Through Virginia Woolf, I started thinking of this in terms of rhythms: the notion of a tidal routine which accounts for the fluctuations—ebbs and flows in our motivation and energy. It recognizes that discipline is necessary, but so is the ability to adapt and move with the current rather than against it. It rides the waves, rather than trying to master or silence them.
Not to attempt at a formula, but I sort of took the structure and framework of a tidal way to see if it might apply to constructing routines. I think of expansive and receding phases, for instance. The former being periods of heightened energy and productivity, where focus comes easily and in bursts. These phases might last for hours, days, or even weeks, during which structured time blocks feel effortless and productive. (The month of December was like this for me, I was inseparable from my work/writing.)
Receding phases, on the other hand, are times when focus is fragmented, energy is low, and external demands may disrupt the usual flow. Instead of resisting these moments, I find that a tidal routine might make space for them—allowing for softer tasks, reflection, rest, incubation, and acceptance. (This was March, for me.)
And I also found that we may need core anchors that in some ways are these fixed points in the day or week that creates stability. For me, this is morning reading—because any other time of the day, I find it almost impossible to concentrate or allow for myself to read for leisure. These need not be rigidly timed but serve as gravitational centers around which everything else orbits. As a freelancer, I also find value in some fixity in commitments: publishing my essays each week on Sunday or volleyball practice.
I don’t think I have an answer yet about whether this tidal approach to routine works—or what works for routines. If you do, please let me know. All I know is that nothing in life, including progress, is linear. Some workouts are effortless and exhilarating, while others feel sluggish and forced. A few weeks ago, I found myself saying: I just don’t want to lift any more weights than the ones that I’m already carrying, including my own body, which feels heavier on some days and lighter on others. I also don’t know if recognizing the natural ebb and flow will prevent this frustration, but I know that a lot of this frustration comes from imposing an order onto something inherently cyclical.

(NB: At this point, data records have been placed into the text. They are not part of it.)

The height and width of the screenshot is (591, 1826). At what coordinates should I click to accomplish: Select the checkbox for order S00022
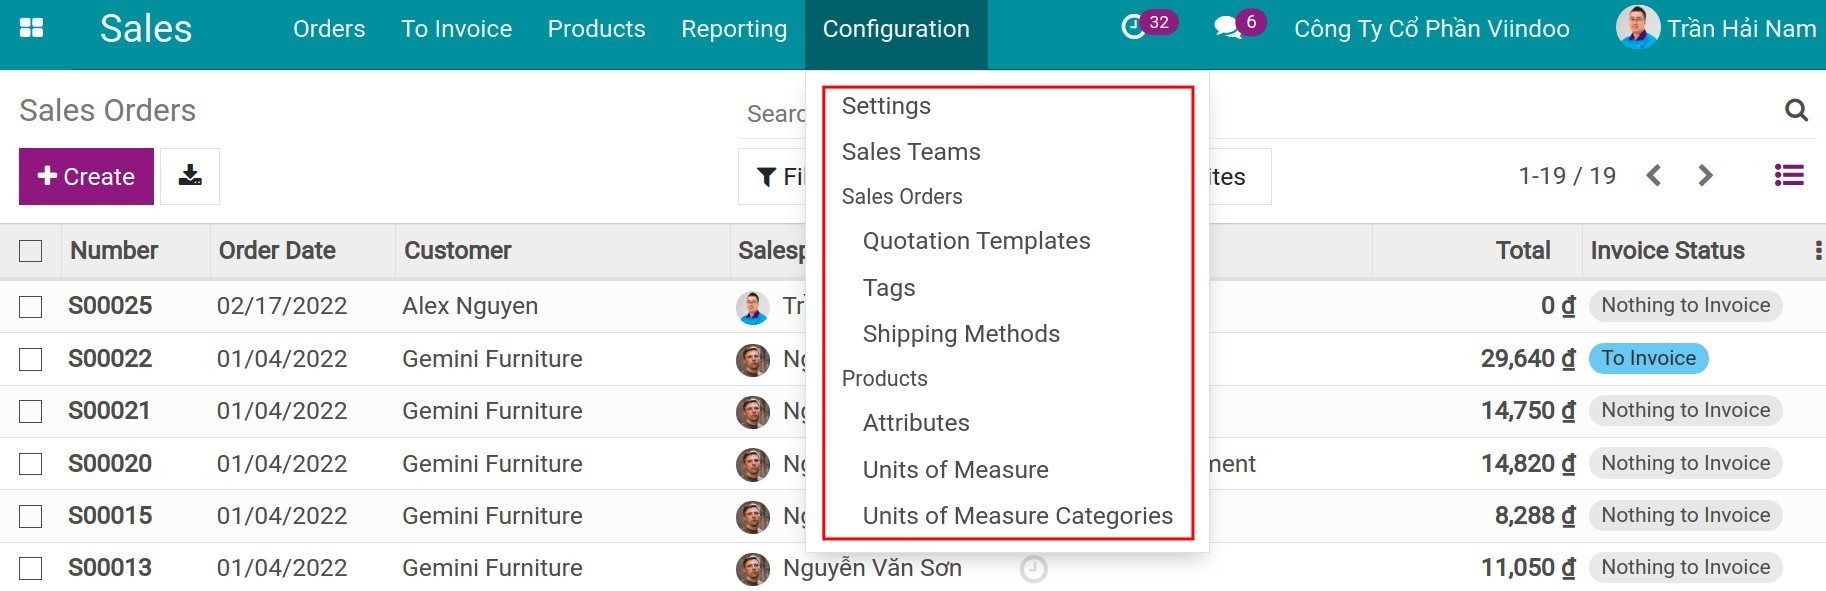click(x=30, y=358)
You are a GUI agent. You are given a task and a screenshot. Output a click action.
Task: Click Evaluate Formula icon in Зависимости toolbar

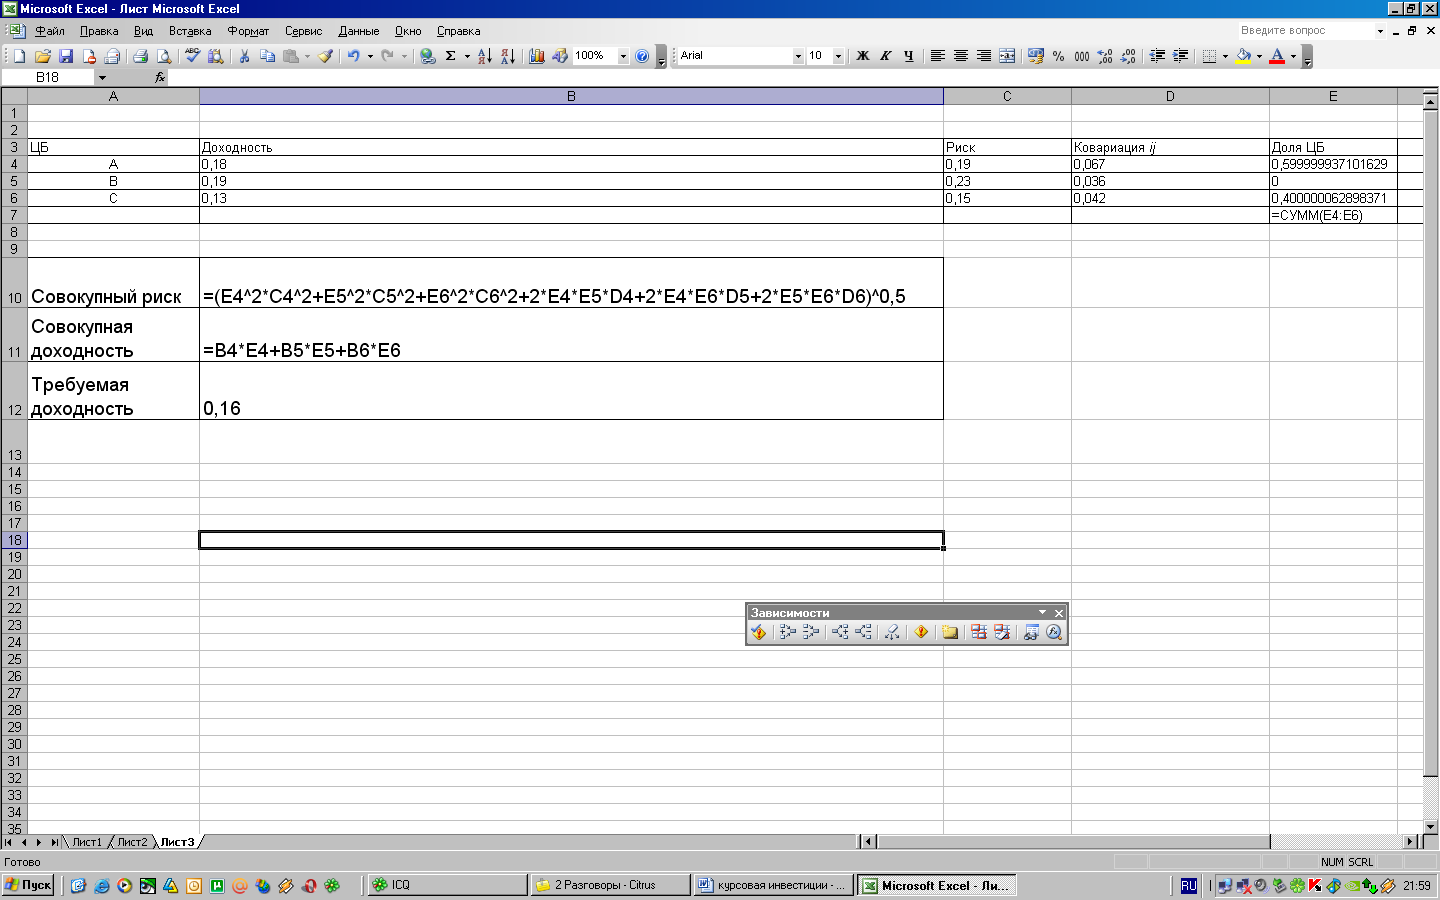(1053, 632)
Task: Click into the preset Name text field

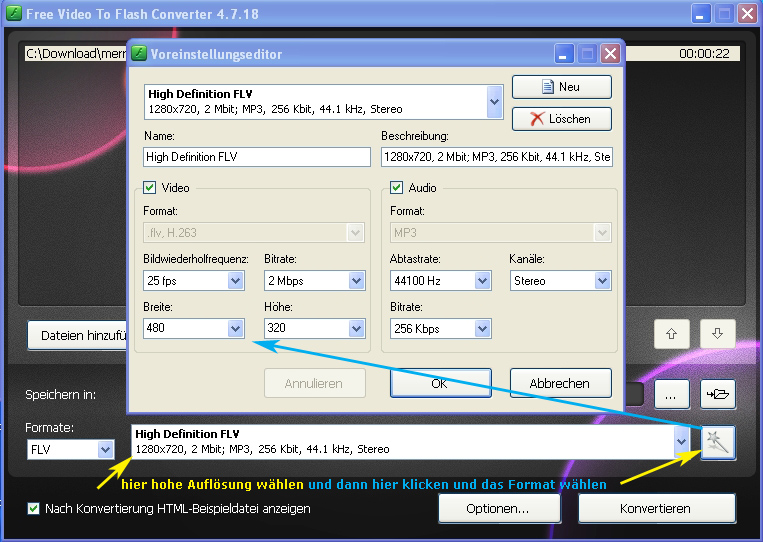Action: point(257,157)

Perhaps it’s about trust? Trust that, like the tides, the ebb is just as necessary as the flow—like the bow of an arch that needs recessive tension to strike through. And that movement will return in its own time. (Until then foam rollers and deep heat gel for me—also looking for a good TENS machine if anyone has recommendations.)
Until next time,
Melis

Here’s a postcard for you, of some more waves. And its description from the Mets Museum Online Archive:
Later in life, Homer increasingly edited his paintings, clarifying his compositions and their meanings. In 1895, when he first exhibited this epic scene of a winter storm at Prouts Neck, it included two figures crouching on the rocks in the lower left corner. Between 1896 and 1900, the artist eliminated the human presence and intensified the spray from the crashing waves. When the refined painting was exhibited at the Union League Club in New York in 1901, the critic for the New-York Tribune appreciated the new emphasis on pure nature and admired the painting as a representation of "three fundamental facts, the rugged strength of the rocks, the weighty, majestic movement of the sea and the large atmosphere of great natural spaces unmarked by the presence of puny man."